**WORK TASK 1**. In the idempotency guide, take the part that opens with the words "# … later, retrying" and closes with "new side effect)", and give it again with "outage" switched to "network failure".
**WORK TASK 2**. Can you resume the idempotency and retries guide after its last sentence?

**SELECTED EXCERPT**.
Skip to content

Idempotency and retries

This guide explains when kneo-client injects idempotency keys, how 409 mismatches surface, what the retry policy is, and how to customize either piece for non-default deployments.

What "idempotency and retries" mean in kneo-client

The Kneo Agent Platform's operational endpoints are designed for safe retry. The platform short-circuits a duplicate POST with the same Idempotency-Key header and identical payload — the second request replays the original response rather than re-executing the side effect.

kneo-client makes that safety automatic by:

  1. Auto-injecting a fresh UUID4 Idempotency-Key on every POST (unless the caller supplies their own).
  2. Retrying transient transport errors and the fixed set {429, 502, 503, 504} within a configurable RetryPolicy.
  3. Honoring Retry-After on 429 responses (server's hint overrides the policy's computed delay).
  4. Surfacing the platform's payload-mismatch behavior as KneoIdempotencyMismatchError so retry-with-wrong-payload bugs are loud, not silent.

Both pieces work together: idempotency keys make it safe to retry a POST; the retry policy decides when to retry. The default settings work for most callers; you can override either independently.

Idempotency keys, by default

On every POST the transport sends, it adds:

  • Idempotency-Key: <fresh UUID4> — unless the caller passes idempotency_key=<string> on the method call.

The platform's contract:

  • Same key + identical payload → server short-circuits and returns the original response. The retry is effectively a replay.
  • Same key + different payload → server returns HTTP 409. The client surfaces this as KneoIdempotencyMismatchError.
  • Different key → server treats this as a new request and executes the side effect.

The auto-generated key is a fresh UUID4 per request. Collisions are not a real concern (UUID4 has 122 bits of randomness), so by default each call is independent — retries beyond the transport's own loop won't be deduplicated by the server.

When to supply your own key

The auto-generated key is fine for one-shot calls. Supply your own when:

  • You're retrying outside the transport's loop. The transport retries within RetryPolicy.max_attempts for transient failures, but if your application catches an error and retries (e.g. a job runner re-invoking after a process restart), pass the same key on both attempts so the platform dedupes. The transport's retries already share the key.
  • You want cross-process correlation. Two services submitting the same logical request can dedupe by agreeing on the key (e.g. derive it from a hash of the request payload + a request ID from your application).
  • You're testing. A stable key makes test fixtures deterministic.
from kneo_client.core.idempotency import new_idempotency_key

key = new_idempotency_key()
body = {"spec_id": "my-spec"}

# First attempt — succeeds normally
run = await client.platform.runs.create(body, idempotency_key=key)

# … later, retrying after a transient outage outside the transport's loop:
run = await client.platform.runs.create(body, idempotency_key=key)
# → returns the first run (same response, no new side effect)

Constraints on caller-supplied keys (validated by the client before sending):

  • Non-empty — an empty string raises ValueError.

**INFORMATION SUPPLIED**.

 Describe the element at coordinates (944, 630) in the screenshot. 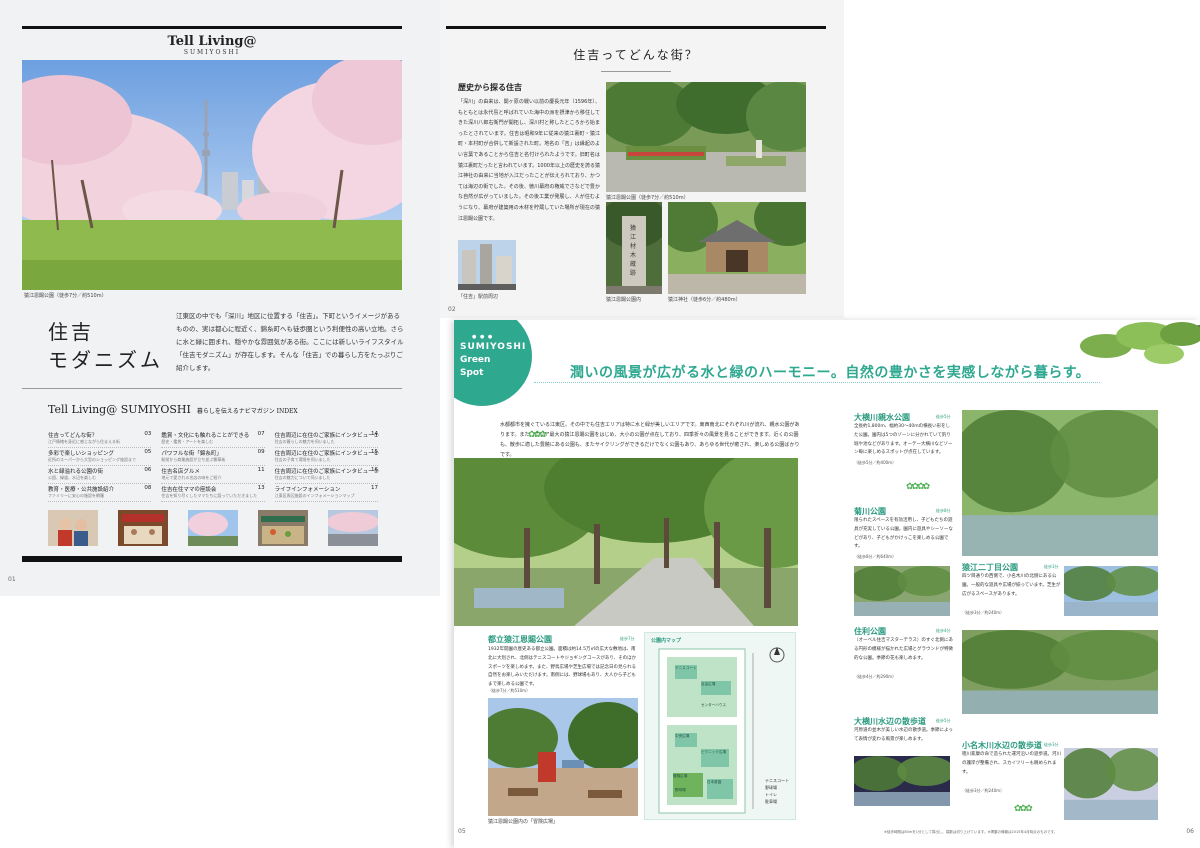

I see `park-walk-tag: 徒歩4分` at that location.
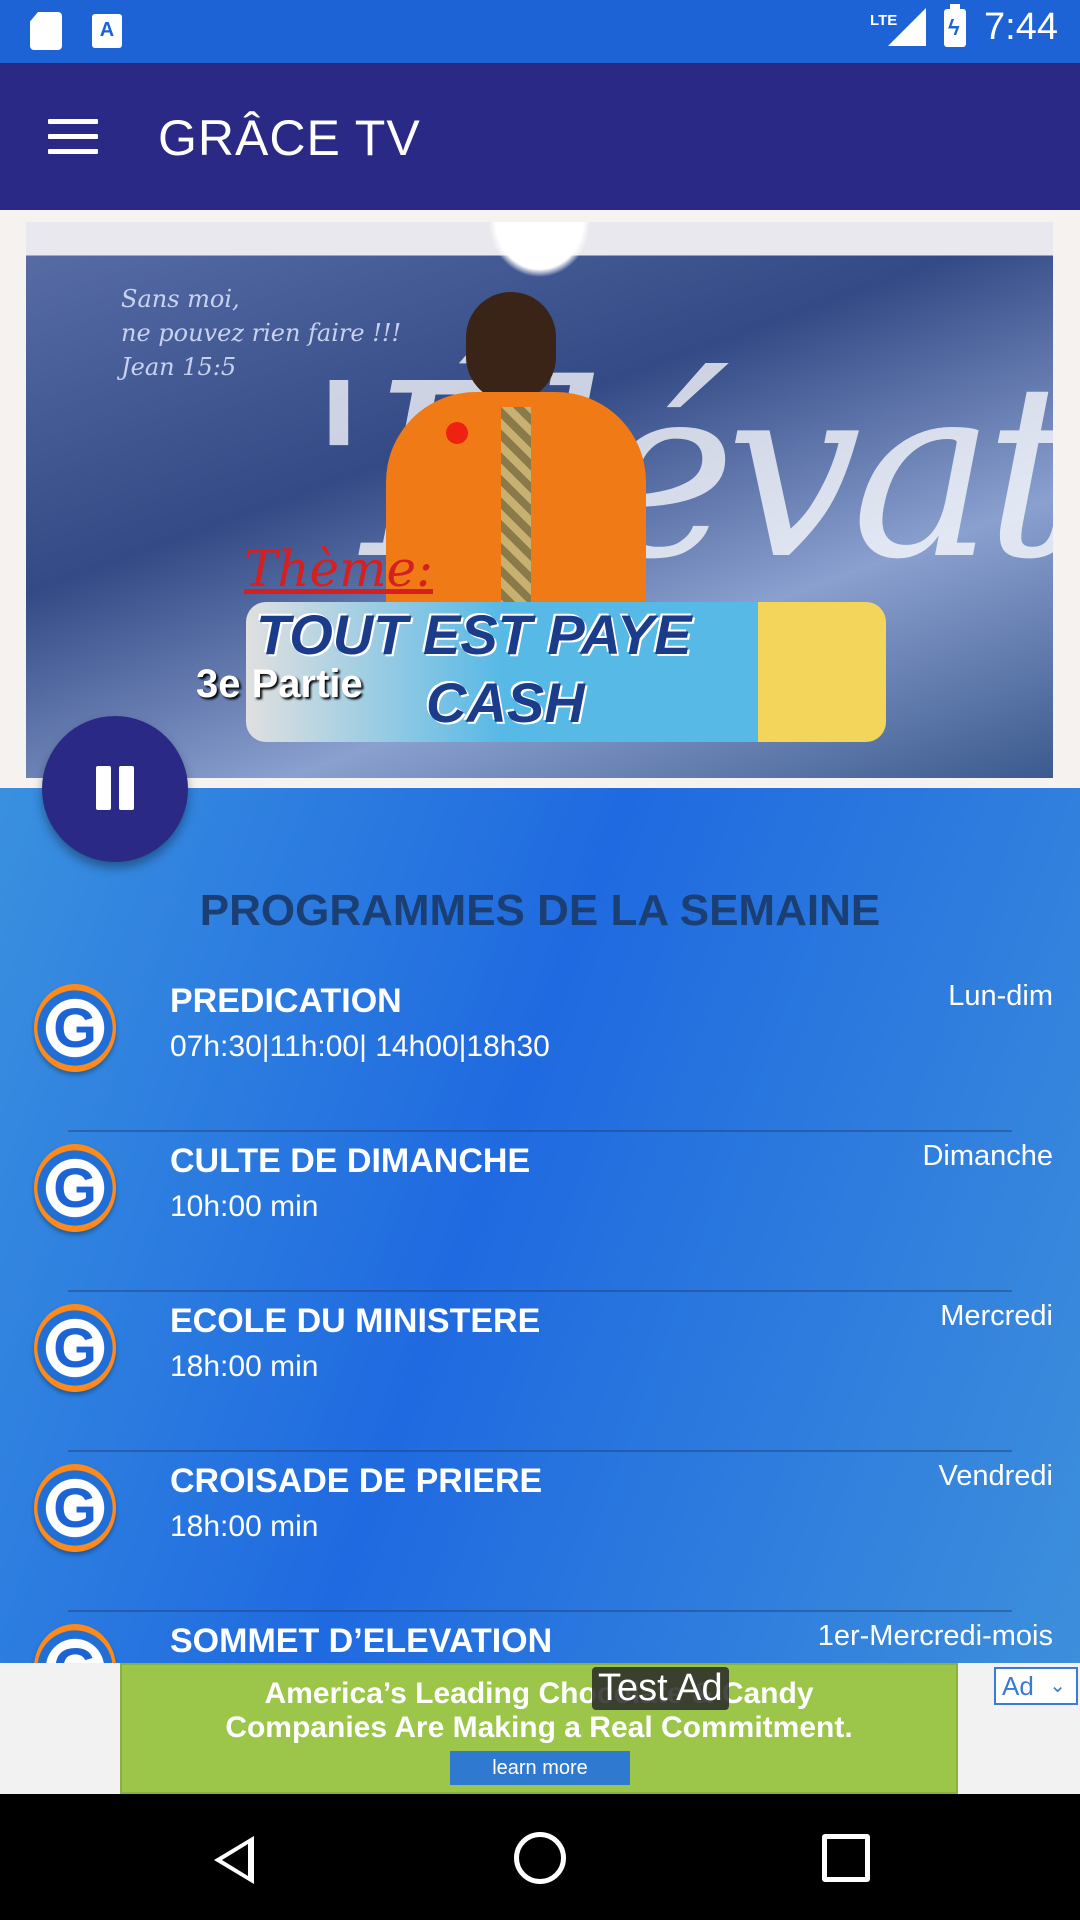  I want to click on home-icon, so click(540, 1858).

**FINAL ANSWER 1**.
# … later, retrying after a transient network failure outside the transport's loop:
run = await client.platform.runs.create(body, idempotency_key=key)
# → returns the first run (same response, no new side effect)

**FINAL ANSWER 2**.
  • At most 256 characters (MAX_KEY_LENGTH). The platform enforces this; the client validates locally to fail faster.

Catching 409 mismatch

A 409 with an idempotency key set means the same key was reused with a different payload — almost always a caller bug. Surface it loudly:

from kneo_client.core.errors import KneoIdempotencyMismatchError

try:
    await client.platform.runs.create(payload, idempotency_key=key)
except KneoIdempotencyMismatchError as exc:
    raise RuntimeError(
        f"Idempotency-Key {exc.idempotency_key!r} was reused with a different payload. "
        f"Either generate a new key for the new request or fix the payload drift."
    ) from exc

The exception carries the key as sent (exc.idempotency_key), the platform's error body (exc.body), the server-assigned request ID for log correlation (exc.request_id), and the HTTP status (exc.status == 409).

Note that KneoIdempotencyMismatchError is a subclass of KneoConflictError, so a generic except KneoConflictError will also catch it. If you only care about non-mismatch conflicts (resource state collisions, optimistic-lock failures, etc.), catch KneoIdempotencyMismatchError first.

The retry policy

RetryPolicy is a frozen dataclass describing when and how long to wait between attempts. The transport applies it; the policy itself does no I/O.

The default policy:

RetryPolicy(
    max_attempts=3,    # up to 3 total attempts
    base_delay=0.2,    # ~0.2s before attempt 2
    max_delay=30.0,    # cap on the computed delay
    jitter=0.1,        # 10% jitter applied to the computed delay
)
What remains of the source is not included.